First, a file is opened using DictReader
, then each row is put into an array. Then the dict value is sent to be converted to unicode.
Step One is getting the data
f = csv.DictReader(open(filename,"r")
data = []
for row in f:
data.append(row)
Step Two is getting a string value from the dict and replacing the accents (found this from other posts)
s = data[i].get('Name')
strip_accents(s)
def strip_accents(s):
try: s = unicode(s)
except: s = s.encode('utf-8')
s = unicodedata.normalize('NFKD', s).encode('ascii','ignore')
return s
I use the try and except because some strings have accents, the others dont. What I can not figure out is, the unicode(s)
works with a type str
that has no accents, however, when a type str
has accents, it fails
UnicodeDecodeError: 'ascii' codec can't decode byte 0xfc in position 11: ordinal not in range(128)

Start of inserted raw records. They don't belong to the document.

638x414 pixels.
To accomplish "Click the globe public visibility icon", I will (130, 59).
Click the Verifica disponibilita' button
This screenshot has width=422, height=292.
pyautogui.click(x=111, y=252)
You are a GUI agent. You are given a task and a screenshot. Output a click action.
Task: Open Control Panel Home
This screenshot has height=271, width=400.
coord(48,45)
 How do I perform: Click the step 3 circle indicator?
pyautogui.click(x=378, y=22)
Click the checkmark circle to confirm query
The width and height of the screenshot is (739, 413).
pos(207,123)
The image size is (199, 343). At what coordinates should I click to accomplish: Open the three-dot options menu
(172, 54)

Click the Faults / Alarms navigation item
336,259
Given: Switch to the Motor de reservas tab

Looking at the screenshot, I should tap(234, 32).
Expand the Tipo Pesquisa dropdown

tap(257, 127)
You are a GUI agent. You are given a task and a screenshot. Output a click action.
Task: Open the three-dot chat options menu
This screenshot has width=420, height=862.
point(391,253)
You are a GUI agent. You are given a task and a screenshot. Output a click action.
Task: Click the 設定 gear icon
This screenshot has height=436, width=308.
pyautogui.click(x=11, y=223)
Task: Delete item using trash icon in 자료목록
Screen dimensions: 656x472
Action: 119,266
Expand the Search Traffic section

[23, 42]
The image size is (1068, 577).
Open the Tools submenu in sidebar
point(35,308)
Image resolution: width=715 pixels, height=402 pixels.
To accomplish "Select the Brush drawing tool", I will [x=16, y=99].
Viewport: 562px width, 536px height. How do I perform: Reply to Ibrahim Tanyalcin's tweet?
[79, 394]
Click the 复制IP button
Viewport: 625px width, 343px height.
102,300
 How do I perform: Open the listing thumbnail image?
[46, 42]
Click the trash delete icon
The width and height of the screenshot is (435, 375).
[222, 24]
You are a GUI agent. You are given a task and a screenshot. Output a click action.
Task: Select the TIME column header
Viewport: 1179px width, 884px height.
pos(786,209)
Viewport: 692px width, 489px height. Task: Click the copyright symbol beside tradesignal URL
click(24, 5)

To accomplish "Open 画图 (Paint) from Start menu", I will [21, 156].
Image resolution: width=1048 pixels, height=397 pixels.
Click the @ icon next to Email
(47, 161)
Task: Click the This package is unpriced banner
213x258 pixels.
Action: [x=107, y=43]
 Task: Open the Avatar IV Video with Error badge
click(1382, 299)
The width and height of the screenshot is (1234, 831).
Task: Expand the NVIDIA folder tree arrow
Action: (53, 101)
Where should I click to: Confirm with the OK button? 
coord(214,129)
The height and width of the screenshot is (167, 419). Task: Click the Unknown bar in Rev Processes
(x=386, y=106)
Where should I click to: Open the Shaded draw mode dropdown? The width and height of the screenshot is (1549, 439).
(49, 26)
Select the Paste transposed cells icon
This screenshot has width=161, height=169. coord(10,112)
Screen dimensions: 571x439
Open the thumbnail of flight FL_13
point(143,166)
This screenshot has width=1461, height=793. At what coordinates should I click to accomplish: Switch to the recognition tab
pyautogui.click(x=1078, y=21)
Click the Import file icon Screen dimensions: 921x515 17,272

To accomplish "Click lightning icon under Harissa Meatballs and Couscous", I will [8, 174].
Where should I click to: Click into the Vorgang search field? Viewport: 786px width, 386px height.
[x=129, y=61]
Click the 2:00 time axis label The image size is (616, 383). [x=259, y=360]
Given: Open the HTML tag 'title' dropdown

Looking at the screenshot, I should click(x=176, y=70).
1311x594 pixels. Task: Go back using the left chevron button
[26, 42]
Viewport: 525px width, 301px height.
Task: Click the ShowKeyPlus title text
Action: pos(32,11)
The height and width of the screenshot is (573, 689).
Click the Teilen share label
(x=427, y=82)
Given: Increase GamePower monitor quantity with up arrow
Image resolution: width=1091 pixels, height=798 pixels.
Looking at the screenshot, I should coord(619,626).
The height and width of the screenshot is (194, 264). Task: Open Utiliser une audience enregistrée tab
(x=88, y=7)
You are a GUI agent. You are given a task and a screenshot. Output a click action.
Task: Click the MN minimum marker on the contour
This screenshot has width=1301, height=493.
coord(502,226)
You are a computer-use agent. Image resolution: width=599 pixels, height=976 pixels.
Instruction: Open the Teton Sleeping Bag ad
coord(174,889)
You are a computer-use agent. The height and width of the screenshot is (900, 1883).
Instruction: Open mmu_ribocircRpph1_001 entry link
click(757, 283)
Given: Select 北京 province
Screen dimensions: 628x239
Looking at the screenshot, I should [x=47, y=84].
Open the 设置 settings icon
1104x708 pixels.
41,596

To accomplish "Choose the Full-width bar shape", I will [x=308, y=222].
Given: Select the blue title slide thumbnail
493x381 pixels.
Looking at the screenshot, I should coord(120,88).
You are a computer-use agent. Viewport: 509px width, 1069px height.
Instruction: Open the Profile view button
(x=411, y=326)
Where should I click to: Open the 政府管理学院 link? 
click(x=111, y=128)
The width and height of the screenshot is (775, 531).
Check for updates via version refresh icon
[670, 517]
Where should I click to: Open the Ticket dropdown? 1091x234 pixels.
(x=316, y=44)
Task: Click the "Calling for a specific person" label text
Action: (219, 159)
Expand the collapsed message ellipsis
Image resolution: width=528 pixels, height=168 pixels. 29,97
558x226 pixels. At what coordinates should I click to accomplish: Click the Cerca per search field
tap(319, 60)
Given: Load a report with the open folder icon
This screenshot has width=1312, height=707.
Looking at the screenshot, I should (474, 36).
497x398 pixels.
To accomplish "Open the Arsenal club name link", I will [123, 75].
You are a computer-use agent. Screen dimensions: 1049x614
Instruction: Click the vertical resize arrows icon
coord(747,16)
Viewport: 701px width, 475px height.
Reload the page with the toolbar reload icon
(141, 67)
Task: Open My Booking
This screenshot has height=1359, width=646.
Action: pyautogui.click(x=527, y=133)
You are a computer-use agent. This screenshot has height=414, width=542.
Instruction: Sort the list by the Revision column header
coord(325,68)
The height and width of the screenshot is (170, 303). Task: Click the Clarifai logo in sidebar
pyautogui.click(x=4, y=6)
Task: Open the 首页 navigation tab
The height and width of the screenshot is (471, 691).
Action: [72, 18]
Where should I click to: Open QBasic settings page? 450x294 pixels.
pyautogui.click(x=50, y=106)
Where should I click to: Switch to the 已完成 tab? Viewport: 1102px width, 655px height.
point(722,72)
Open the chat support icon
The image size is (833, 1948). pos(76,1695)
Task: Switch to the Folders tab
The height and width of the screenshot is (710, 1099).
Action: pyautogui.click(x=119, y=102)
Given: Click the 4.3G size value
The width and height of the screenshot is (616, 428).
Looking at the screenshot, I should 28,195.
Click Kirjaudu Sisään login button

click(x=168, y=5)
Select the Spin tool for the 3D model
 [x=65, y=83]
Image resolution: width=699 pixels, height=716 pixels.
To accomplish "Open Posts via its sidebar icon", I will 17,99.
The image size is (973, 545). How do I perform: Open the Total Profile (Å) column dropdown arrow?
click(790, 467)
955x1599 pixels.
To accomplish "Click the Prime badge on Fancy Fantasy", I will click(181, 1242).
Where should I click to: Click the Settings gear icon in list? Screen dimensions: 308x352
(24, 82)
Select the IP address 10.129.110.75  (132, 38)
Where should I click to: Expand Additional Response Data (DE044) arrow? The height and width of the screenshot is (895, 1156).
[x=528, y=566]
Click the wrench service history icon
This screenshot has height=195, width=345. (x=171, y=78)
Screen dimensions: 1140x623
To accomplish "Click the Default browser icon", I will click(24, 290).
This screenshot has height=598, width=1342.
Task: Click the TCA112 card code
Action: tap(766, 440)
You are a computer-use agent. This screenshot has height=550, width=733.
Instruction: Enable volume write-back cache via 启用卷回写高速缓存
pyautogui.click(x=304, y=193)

I have seen posts on this but the answers do not work. When I use type(s), it says it is <type 'str'>
. So I tried to read the file as unicode
f = csv.DictReader(codecs.open(filename,"r",encoding='utf-8'))
But as soon as it goes to read
data = []
for row in f:
data.append(row)
This error occurs:
File "F:...files.py", line 9, in files
for row in f:
File "C:\Python27\lib\csv.py", line 104, in next
row = self.reader.next()
File "C:\Python27\lib\codecs.py", line 684, in next
return self.reader.next()
File "C:\Python27\lib\codecs.py", line 615, in next
line = self.readline()
File "C:\Python27\lib\codecs.py", line 530, in readline
data = self.read(readsize, firstline=True)
File "C:\Python27\lib\codecs.py", line 477, in read
newchars, decodedbytes = self.decode(data, self.errors)
UnicodeDecodeError: 'utf8' codec can't decode byte 0xfc in position 0: invalid start byte
Is this error caused by the way dictreader is handling the unicode? How to get around this?
More tests. As @univerio pointed out, one item which is causing the fails is ISO-8859-1
Modifying the open statement to:
f = csv.DictReader(codecs.open(filename,"r",encoding="cp1252"))
produces a slightly different error:
File "F:...files.py", line 9, in files
for row in f:
File "C:\Python27\lib\csv.py", line 104, in next
row = self.reader.next()
UnicodeEncodeError: 'ascii' codec can't encode character u'\xfc' in position 11: ordinal not in range(128)
Using the basic open statement and modifying strip_accents() such as:
try: s = unicode(s)
except: s = s.decode("iso-8859-1").encode('utf8')
print type(s)
s = unicodedata.normalize('NFKD', s).encode('ascii','ignore')
return str(s)
prints that the type is still str and errors on
s = unicodedata.normalize('NFKD', s).encode('ascii','ignore')
TypeError: must be unicode, not str
based on Python: Converting from ISO-8859-1/latin1 to UTF-8 modifying to
s = unicode(s.decode("iso-8859-1").encode('utf8'))
produces a different error:
except: s = unicode(s.decode("iso-8859-1").encode('utf8'))
UnicodeDecodeError: 'ascii' codec can't decode byte 0xc3 in position 11: ordinal not in range(128)